Herman Melville’s Narrative

It is fair to say that Herman Melville’s, “Bartley, the Scrivener” is an excellent piece of literature that challenges the way the reader thinks. This narrative of Melville’s work is particularly well suited for exemplifying how disconnected people can feel from others while still being a part of their routine lives. His work in this piece of literature also props forth other subthemes in the story that exists not simply because they stand as symptoms of the main theme of loneliness and discourse, rather they stand as possible reasons for why the main theme even exists. This, of course, is shown with the idea of how capitalism is making these men go into a field that they clearly are not fully and properly suited for. This is accurate in at least some regards because at this current time in the story these men show no signs of desire or aptitude for true success in the world of Wall Street. Their characters as individuals are challenged as well.

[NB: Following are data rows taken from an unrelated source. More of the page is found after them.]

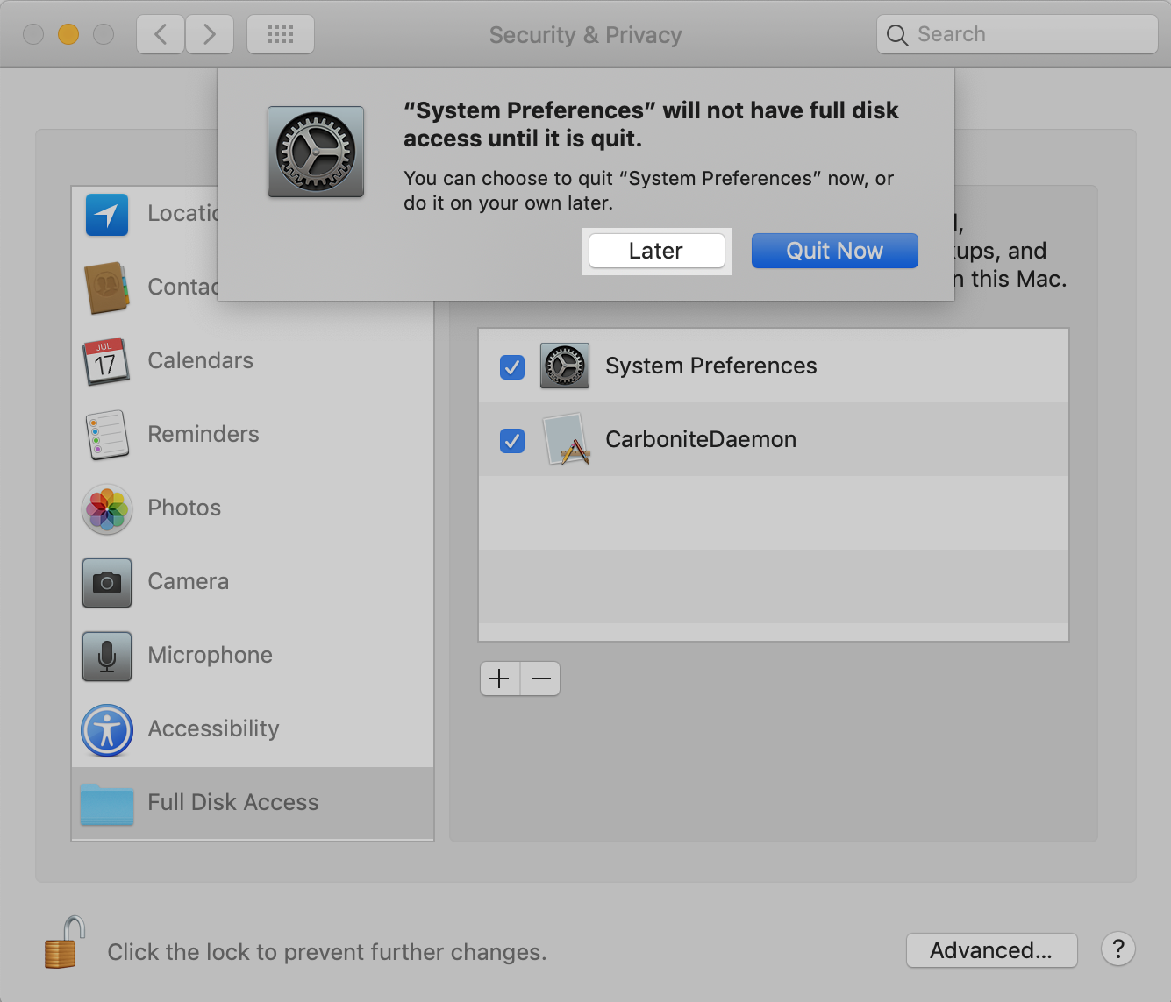The height and width of the screenshot is (1002, 1171).
Task: Select the Contacts address book icon
Action: (106, 288)
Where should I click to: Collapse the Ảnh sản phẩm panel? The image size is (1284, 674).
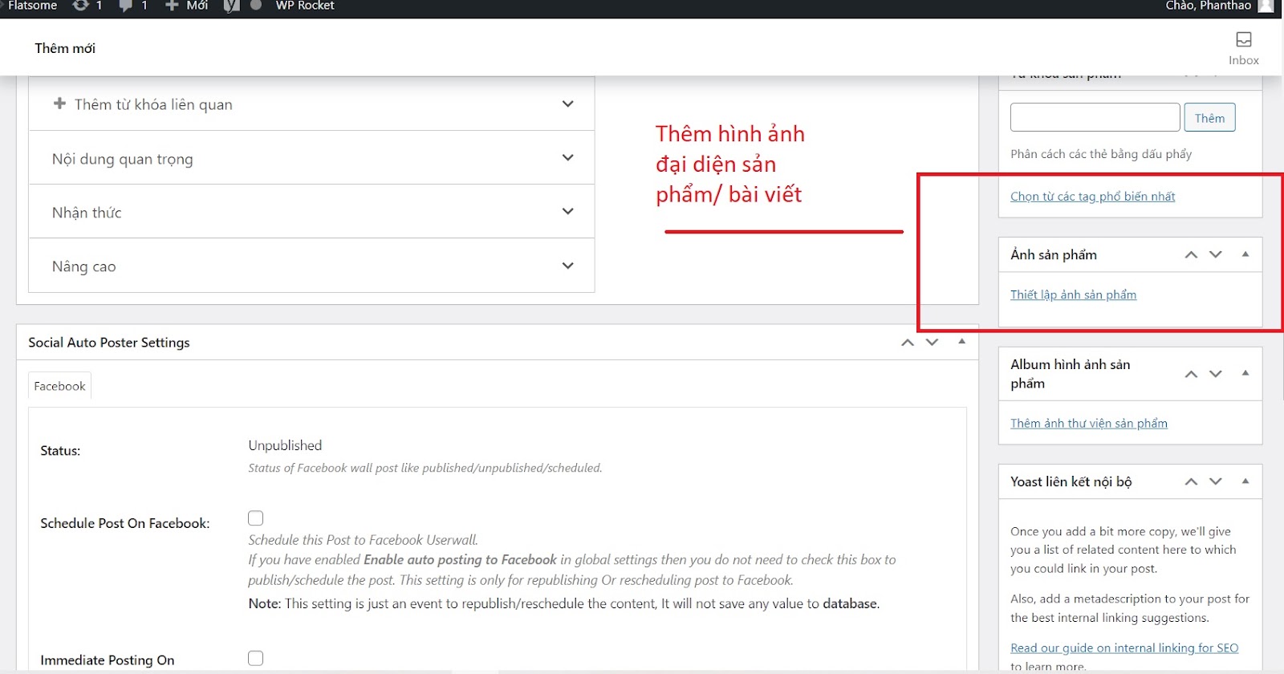[1245, 254]
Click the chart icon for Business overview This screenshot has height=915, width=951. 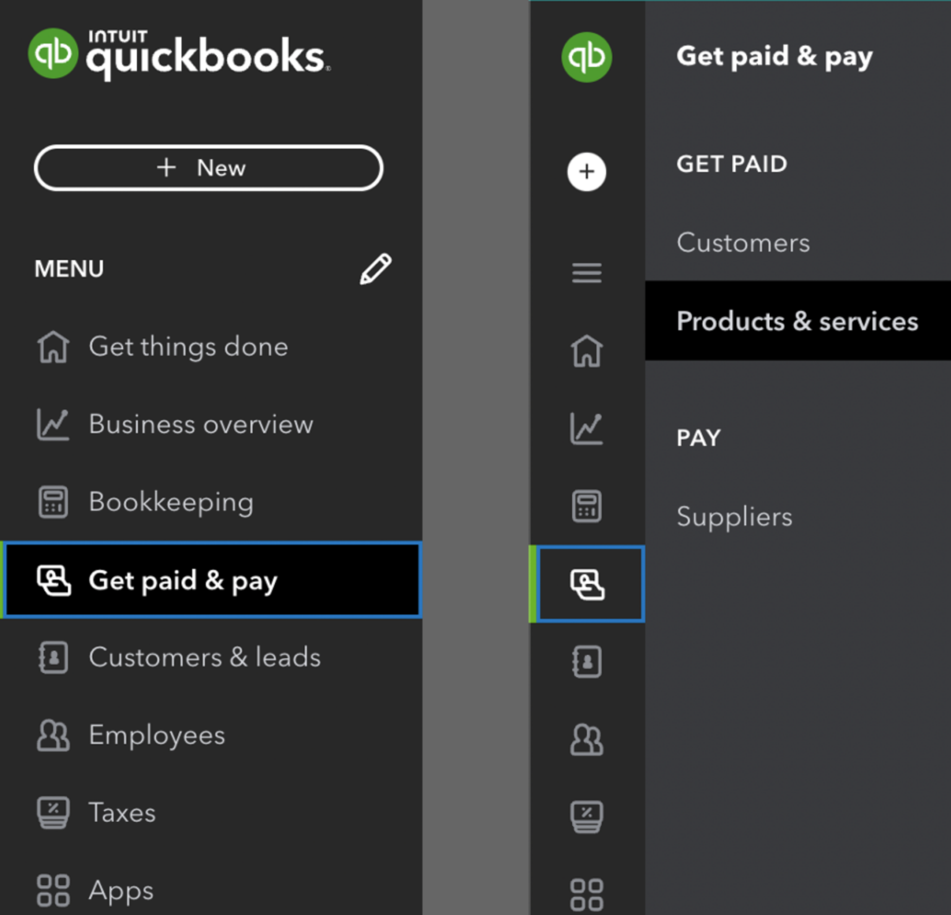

For all the characters hold flaws that assist their poor behavior of discourse between one another. This of course even further enables Bartleby to feel growingly more strained from any social relations with anyone. From Turkey’s poor personal habits of drinking and slacking off in the later parts of the workday, to the lawyer challenging himself as a boss, a human, and a Protestant just trying to figure out how to best handle this slowly growing problem. These growing problems and various array of themes in the story make for a compelling and intriguing piece to read. Yet an imperative question still remains. Knowing what is known now about the many themes in the story, how they played out, and how they affected the character’s decision making, what can we say about the final choice the lawyer made against Bartleby? In the end, an argument can be made in either direction that the decision he made was either fair and long coming to Bartleby, or that what happened to Bartleby was simply a shame and a burden that the lawyer should have barred. Or at the very least handled in a more caring and different fashion from how he actually did in the end. Whichever view of the opinion the reader sides themselves is up to the reader. It is interesting to note that after all that occurred, the way this story began was the way it ended, with the lawyer and Bartleby being surrounded by others yet feeling total lack of connection with anyone else. Just a sense of being lost and alone, for both Bartleby in death, and for the lawyer who continues to live.